Saturday, June 18, 2005
tuned in;
yay. finally my laptop is back to normal. especially clean and fast. and i love it this way. let`s just hope it stays lydat. but i highly doubt that. based on how i use my laptop all the time. lol.
anyway. it`s been a seriously long time since i`ve blogged in proper. and yeah. i find it very hard to blog about so many things now that i know qutie a fair bit of outsiders do have their means of reading this. and it`s just hard to express it using words.
you don`t miss your water till the well runs dry.
and the emotions run deep. it gets harder each day and it`s very draining on the mind. very.
how do i say? that this sin that i succumb to every single time is too much for myself to handle?
but when you have to face up with the harsh reality, you gets stronger unknowingly.
and the hardest now is to want to let go, but only to know that there was nothing to begin with.

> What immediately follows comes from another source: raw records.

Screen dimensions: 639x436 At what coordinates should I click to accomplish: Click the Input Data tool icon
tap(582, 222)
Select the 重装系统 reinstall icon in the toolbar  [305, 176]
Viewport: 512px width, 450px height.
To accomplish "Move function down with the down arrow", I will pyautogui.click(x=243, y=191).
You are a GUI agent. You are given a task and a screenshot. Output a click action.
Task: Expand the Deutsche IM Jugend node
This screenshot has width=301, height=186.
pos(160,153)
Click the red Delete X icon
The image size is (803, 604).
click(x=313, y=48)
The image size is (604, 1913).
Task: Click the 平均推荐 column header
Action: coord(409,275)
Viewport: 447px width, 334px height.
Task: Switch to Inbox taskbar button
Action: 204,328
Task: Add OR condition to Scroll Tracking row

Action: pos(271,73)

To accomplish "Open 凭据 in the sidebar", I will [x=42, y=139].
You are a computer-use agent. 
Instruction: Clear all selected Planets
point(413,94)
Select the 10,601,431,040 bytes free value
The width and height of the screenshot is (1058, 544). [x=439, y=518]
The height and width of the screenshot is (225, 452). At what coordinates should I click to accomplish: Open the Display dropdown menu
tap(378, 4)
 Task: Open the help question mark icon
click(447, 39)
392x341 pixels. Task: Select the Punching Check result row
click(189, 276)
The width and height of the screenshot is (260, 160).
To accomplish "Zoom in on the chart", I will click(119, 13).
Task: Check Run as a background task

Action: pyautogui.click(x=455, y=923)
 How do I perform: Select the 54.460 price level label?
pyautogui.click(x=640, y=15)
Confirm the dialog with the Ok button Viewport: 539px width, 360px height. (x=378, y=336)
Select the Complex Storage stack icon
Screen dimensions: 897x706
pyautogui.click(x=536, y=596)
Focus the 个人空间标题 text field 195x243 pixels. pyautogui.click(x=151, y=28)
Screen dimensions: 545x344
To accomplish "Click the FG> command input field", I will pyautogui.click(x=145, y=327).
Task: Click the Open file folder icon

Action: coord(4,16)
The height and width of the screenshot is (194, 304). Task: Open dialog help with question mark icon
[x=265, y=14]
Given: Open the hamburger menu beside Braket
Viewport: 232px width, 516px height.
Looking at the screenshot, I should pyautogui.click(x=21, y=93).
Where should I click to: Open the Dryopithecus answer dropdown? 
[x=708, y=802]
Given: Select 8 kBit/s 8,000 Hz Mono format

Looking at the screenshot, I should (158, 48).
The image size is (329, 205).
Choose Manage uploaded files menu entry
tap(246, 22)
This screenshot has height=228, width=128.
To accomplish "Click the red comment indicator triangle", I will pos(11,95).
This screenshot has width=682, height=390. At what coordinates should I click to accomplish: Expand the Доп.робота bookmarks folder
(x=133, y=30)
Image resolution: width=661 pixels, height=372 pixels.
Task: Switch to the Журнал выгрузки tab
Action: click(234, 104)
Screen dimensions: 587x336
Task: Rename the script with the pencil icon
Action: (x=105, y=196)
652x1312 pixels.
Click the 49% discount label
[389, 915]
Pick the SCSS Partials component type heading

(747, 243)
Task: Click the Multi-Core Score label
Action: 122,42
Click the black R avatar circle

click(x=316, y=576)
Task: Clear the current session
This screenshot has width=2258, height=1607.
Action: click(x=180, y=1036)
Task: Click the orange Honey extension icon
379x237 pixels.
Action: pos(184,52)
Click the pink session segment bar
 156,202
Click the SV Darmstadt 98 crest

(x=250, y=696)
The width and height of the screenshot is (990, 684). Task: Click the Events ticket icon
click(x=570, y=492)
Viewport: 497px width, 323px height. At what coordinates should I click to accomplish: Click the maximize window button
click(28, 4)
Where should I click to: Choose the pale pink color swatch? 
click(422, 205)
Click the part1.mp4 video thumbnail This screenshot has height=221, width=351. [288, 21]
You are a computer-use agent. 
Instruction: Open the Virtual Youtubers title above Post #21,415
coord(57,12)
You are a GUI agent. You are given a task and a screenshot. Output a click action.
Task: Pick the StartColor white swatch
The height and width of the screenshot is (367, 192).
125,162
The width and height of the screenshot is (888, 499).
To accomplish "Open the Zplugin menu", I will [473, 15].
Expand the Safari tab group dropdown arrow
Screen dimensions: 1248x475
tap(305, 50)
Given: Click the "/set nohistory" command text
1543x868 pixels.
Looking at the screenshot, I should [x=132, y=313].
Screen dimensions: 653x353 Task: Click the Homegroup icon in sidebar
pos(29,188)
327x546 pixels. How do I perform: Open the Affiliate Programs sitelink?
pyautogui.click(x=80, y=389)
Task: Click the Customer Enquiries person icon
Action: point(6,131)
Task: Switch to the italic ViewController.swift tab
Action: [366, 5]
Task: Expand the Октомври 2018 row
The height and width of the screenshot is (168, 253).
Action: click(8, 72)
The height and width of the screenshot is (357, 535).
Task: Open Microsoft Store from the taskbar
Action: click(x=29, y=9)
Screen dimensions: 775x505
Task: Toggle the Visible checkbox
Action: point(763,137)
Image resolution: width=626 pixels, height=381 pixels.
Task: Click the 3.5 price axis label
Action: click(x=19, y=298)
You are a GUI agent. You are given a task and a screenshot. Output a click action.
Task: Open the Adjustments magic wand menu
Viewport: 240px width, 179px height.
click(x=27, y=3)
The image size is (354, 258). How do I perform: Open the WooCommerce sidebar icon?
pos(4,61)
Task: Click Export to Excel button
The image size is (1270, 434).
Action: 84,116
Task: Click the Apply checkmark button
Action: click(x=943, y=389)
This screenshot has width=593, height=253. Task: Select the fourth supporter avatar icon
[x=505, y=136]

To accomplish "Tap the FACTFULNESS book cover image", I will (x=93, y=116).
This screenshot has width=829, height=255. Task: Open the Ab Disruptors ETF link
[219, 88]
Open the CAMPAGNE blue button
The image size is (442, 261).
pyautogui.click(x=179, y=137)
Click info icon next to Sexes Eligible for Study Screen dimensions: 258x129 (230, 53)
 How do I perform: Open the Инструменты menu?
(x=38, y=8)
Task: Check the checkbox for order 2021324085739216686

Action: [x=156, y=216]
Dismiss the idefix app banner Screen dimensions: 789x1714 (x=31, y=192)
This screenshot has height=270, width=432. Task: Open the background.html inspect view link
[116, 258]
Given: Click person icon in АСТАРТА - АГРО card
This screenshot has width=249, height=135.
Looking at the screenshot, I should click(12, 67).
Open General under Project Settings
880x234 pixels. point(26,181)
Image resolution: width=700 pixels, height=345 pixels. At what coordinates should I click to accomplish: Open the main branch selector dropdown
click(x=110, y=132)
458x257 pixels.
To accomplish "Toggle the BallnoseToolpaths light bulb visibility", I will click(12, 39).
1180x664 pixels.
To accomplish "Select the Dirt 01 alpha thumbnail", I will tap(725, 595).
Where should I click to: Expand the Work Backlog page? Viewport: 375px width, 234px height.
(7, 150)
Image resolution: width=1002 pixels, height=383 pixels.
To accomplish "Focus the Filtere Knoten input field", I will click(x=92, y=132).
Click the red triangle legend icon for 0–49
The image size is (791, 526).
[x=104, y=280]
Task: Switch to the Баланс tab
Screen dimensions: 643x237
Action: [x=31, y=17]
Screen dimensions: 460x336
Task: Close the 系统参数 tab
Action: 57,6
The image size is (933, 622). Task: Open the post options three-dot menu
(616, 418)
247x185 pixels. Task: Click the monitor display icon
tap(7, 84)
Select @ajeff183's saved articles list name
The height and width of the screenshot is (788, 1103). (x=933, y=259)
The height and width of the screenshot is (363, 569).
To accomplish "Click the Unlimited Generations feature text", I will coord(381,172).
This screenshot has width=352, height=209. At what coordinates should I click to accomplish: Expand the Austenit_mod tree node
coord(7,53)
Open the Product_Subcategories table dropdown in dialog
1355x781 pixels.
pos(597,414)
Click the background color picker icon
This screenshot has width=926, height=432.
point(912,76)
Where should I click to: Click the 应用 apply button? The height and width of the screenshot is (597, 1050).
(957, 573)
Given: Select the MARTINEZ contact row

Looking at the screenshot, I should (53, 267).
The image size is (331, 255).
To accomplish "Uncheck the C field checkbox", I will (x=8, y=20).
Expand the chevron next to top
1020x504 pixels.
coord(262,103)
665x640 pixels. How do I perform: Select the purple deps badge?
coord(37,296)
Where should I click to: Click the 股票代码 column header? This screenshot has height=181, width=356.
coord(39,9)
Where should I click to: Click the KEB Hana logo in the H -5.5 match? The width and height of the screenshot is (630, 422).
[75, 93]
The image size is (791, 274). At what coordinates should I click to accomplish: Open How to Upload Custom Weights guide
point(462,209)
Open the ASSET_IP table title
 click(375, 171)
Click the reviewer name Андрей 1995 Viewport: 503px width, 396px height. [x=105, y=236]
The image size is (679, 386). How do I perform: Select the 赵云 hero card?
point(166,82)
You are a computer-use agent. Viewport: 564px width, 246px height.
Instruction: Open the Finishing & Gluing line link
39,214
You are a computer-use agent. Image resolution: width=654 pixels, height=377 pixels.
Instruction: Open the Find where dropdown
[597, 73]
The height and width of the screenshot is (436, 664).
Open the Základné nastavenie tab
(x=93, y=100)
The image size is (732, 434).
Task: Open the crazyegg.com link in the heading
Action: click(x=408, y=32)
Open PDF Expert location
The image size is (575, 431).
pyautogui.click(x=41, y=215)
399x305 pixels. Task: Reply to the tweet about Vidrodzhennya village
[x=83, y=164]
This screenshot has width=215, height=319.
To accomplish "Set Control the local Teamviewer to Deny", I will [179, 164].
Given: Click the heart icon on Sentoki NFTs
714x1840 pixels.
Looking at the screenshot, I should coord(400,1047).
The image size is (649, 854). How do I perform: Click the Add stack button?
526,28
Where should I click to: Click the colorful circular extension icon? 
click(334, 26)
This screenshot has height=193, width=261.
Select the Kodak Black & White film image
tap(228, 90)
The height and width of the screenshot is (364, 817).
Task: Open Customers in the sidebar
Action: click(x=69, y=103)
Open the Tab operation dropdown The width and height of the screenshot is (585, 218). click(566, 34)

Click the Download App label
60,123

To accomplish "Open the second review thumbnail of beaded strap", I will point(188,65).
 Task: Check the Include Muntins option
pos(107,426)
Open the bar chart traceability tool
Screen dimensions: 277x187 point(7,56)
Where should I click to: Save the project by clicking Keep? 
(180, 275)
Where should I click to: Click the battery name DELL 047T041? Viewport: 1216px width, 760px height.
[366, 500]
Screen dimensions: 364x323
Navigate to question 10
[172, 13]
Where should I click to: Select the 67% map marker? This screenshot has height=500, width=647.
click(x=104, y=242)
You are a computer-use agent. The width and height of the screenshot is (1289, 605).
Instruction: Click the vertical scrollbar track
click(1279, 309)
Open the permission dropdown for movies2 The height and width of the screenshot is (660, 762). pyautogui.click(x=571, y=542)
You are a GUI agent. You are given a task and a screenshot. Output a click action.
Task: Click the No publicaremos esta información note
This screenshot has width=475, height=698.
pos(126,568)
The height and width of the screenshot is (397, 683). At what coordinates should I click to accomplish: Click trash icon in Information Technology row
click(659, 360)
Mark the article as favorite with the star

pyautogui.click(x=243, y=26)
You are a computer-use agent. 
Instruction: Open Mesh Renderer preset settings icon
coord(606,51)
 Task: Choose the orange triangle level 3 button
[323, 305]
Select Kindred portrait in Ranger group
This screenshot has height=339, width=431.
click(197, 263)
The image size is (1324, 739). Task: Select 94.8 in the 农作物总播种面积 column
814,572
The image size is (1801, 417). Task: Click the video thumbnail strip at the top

i`m being contradicting to myself all the time. and being indecisive doesn`t exactly help either. i was given a chance but i chose to forgo it, only regretting when it`s all too late. that`s the big fat irony of life and i`ve just got to learn to accept it all the same.
i see us doing the same things, faking that same smile. and i have that temptation to just walk up to you and ask why you are doing those things. and all i want? is that answer, whether it`s going to make me smile or walk away in tears. it doesn`t matter, i just need the answer. it`s that simple.
but everything`s always so easy to speak, but ever so difficult to do.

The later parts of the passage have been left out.